# WRITTEN REQUEST:
Please continue the Fireworks 3D model description below from the point where it stops.

# PAGE EXCERPT:
# Fireworks 3D

### 1 collaborator

Uri Wilensky (Author)

### Tags

(This model has yet to be categorized with any tags)
Model group CCL | Visible to everyone | Changeable by group members (CCL)
Model was written in NetLogo 3D 4.1pre10 • Viewed 801 times • Downloaded 34 times • Run 0 times

### WHAT IS IT?

This program models the action of fireworks. Rockets begin at the bottom of the world, shoot upwards into the sky and then explode, emitting showers of falling sparks.

### HOW IT WORKS

Each rocket, represented by a turtle, is launched upward with an initial x y and z velocity. At a certain point in the sky, an explosion occurs, which is represented by a series of turtle hatches. Each hatched turtle inherits the velocity from the original rocket in addition to velocity from the explosion itself. The result is a simulation of a fireworks display.

### HOW TO USE IT

SETUP creates FIREWORKS rockets at the bottom of the screen (MIN-PZCOR). Pressing the GO forever button executes the model continually, launching the rockets. When a rocket hits its peak velocity, it explodes into FRAGMENTS pieces.

GRAVITY determines the gravitational strength in the environment. A larger value will give a greater gravitational acceleration, meaning that particles will be forced to the ground at a faster rate. The inverse is true for smaller values.

INITIAL-X-VEL sets the initial x-velocity of each rocket to a random number between the negative and positive value of the number indicated on the slider.

INITIAL-Y-VEL sets the initial y-velocity of each rocket to a random number between the negative and positive value of the number indicated on the slider.

INITIAL-Z-VEL sets the initial z-velocity of each rocket to a random number between 0 and the number indicated on the slider plus ten. This is to ensure that there is a range of difference in the initial z-velocities of the fireworks.

FADE-AMOUNT determines the rate at which the explosion particles fade after the explosion.

If TRAILS? is true the fragments of each explosion will have their pens down so the paths of each fragment are visible (and they look like real fireworks).

If SPIN-OBSERVER? is on the Observer will spin around the world as the model runs.

The model will launch a new set of rockets every DELAY seconds.

This model has been constructed so that all changes in the sliders and switches will take effect in the model during execution. So, while the GO button is still down, you can change the values of the sliders and the switch, and you can see these changes in the world.

### THINGS TO NOTICE

Experiment with the INITIAL-X-VEL, INITIAL-Y-VEL, and INITIAL-Z-VEL sliders. Observe that initial x and y velocities of zero launch the rockets straight upwards. When the initial x or y velocities are increased, notice that some rockets make an arc in the sky.

# SUPPLIED INFORMATION:

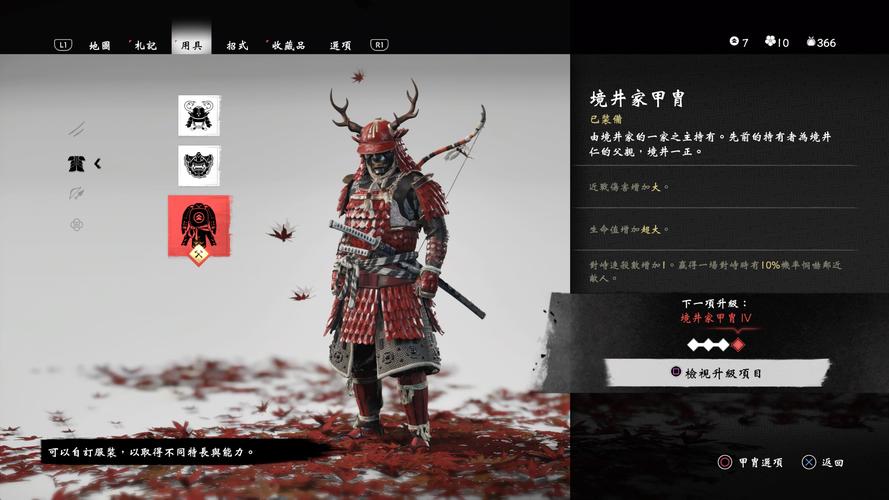Viewport: 889px width, 500px height.
Task: Open 甲冑選項 armor options
Action: [x=751, y=463]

# WRITTEN ANSWER:
With the initial z-velocity, observe that, on a fixed GRAVITY value, the heights of the fireworks are lower on smaller initial z-velocities and higher on larger ones. Also observe that each rocket explodes at a height equal to or a little less than its apex.

### THINGS TO TRY

Observe what happens to the model when the GRAVITY slider is set to different values. Watch what happens to the model when GRAVITY is set to zero. Can you explain what happens to the fireworks in the model? Can you explain why this phenomenon occurs? What does this say about the importance of gravity? Now set the GRAVITY slider to its highest value. What is different about the behavior of the fireworks at this setting? What can you conclude about the relationship between gravity and how objects move in space?

### EXTENDING THE MODEL

The fireworks represented in this model are only of one basic type. A good way of extending this model would be to create other more complex kinds of fireworks. Some could have multiple explosions, multiple colors, or a specific shape engineered into their design.

### NETLOGO FEATURES

An important aspect of this model is the fact that each particle from an explosion inherits the properties of the original firework. This informational inheritance allows the model to adequately represent the projectile motion of the firework particles since their initial x, y, and z velocities are relative to their parent firework.

To visually represent the fading property of the firework particles, this model made use of the reporter 'scale-color'. As the turtle particles fall to the ground, they hold their pens down and gradually scale their color to black. As mentioned above, the rate of fade can be controlled using the FADE-AMOUNT slider.

### HOW TO CITE

If you mention this model in an academic publication, we ask that you include these citations for the model itself and for the NetLogo software:

- Wilensky, U. (2006). NetLogo Fireworks 3D model. http://ccl.northwestern.edu/netlogo/models/Fireworks3D. Center for Connected Learning and Computer-Based Modeling, Northwestern University, Evanston, IL.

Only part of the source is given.